À Washington comme à Jérusalem, le constat s’est imposé : le coût attendu d’une attaque contre l’Iran dépasserait les bénéfices.


16 janvier 2026

À Washington comme à Jérusalem, le constat s’est imposé : le coût attendu d’une attaque contre l’Iran dépasserait largement les bénéfices, du moins à ce stade

Le président Donald Trump voulait privilégier une opération rapide, puissante et décisive, idéalement unique, susceptible d’ébranler le régime iranien. Ses conseillers civils et militaires ont tempéré cette ambition, en mettant en avant le fait qu’une attaque aurait presque certainement déclenché des représailles contre des bases américaines au Moyen-Orient, contre Israël, et contre l’industrie énergétique des alliés du Golfe, avec à la clé une flambée des prix du pétrole.

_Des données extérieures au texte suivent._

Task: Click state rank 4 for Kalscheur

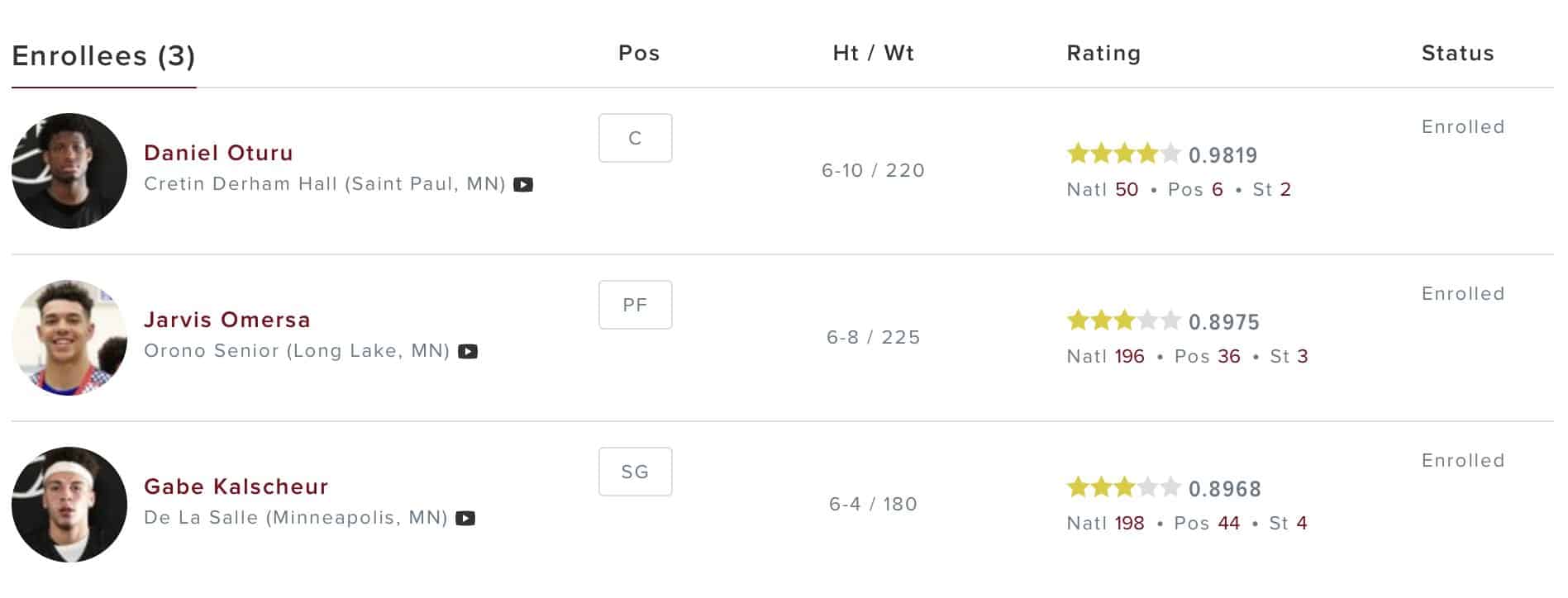Action: tap(1302, 524)
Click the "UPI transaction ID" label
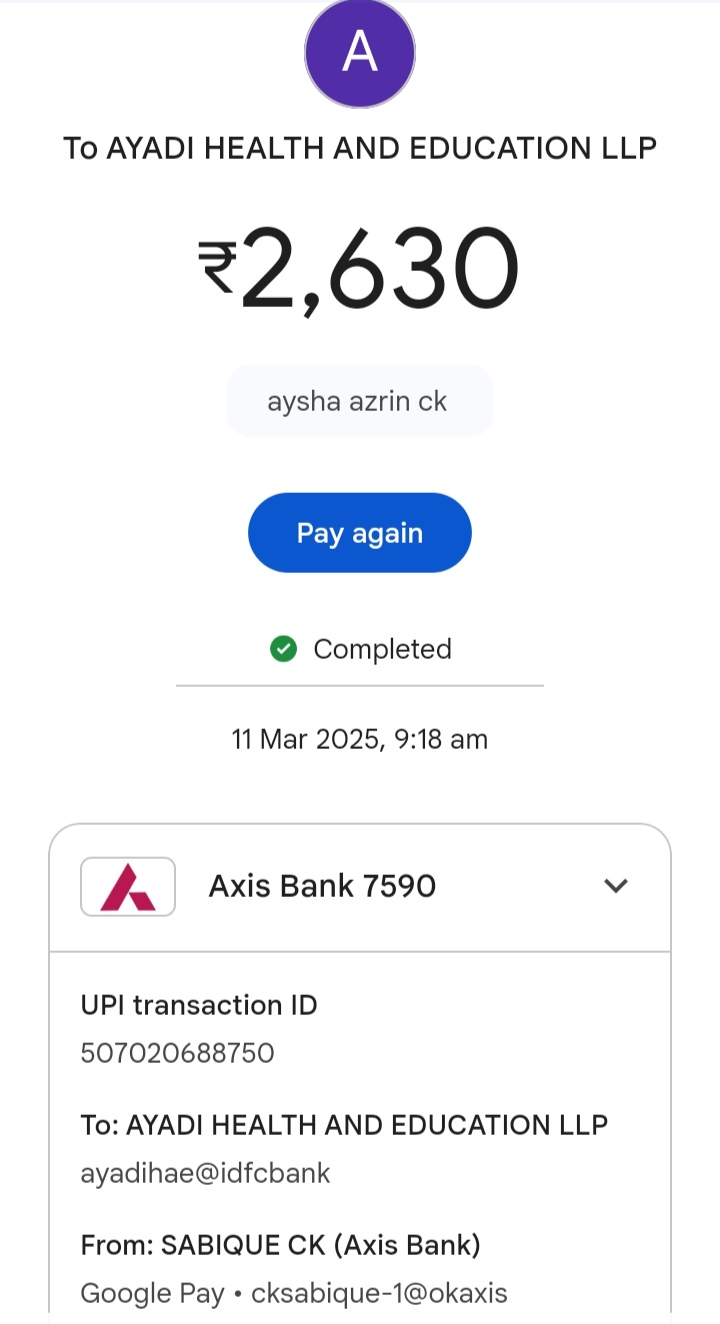Image resolution: width=720 pixels, height=1324 pixels. 199,1005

L'Arabie saoudite, le Qatar et Oman ont également œuvré pour dissuader le président américain d'attaquer l'Iran. Les trois pays du Golfe "ont mené des efforts diplomatiques intenses pour convaincre le président Trump de donner à l'Iran une chance de montrer ses bonnes intentions", a déclaré jeudi un haut responsable saoudien à l'AFP.

De son côté Benjamin Netanyahou aurait aussi demandé à Donald Trump de différer tout projet de frappe militaire contre l’Iran. 

C’est ce qu’a indiqué jeudi un haut responsable américain au New York Times. Washington semble désormais temporiser.

La demande israélienne viserait à gagner du temps et à laisser évoluer la situation interne iranienne. 

Donald Trump a affirmé disposer d’informations, selon lesquelles les autorités iraniennes auraient cessé de tuer des manifestants et renoncé à des exécutions imminentes. La Maison Blanche parle de 800 exécutions reportées, mais il est évidemment presque impossible dans la situation actuelle de vérifier ce chiffre. 

Ces déclarations ont été interprétées comme un signal d’apaisement, laissant entendre que Washington pourrait s’éloigner, au moins temporairement, de l’option militaire contre Téhéran et reprendre la voie diplomatique.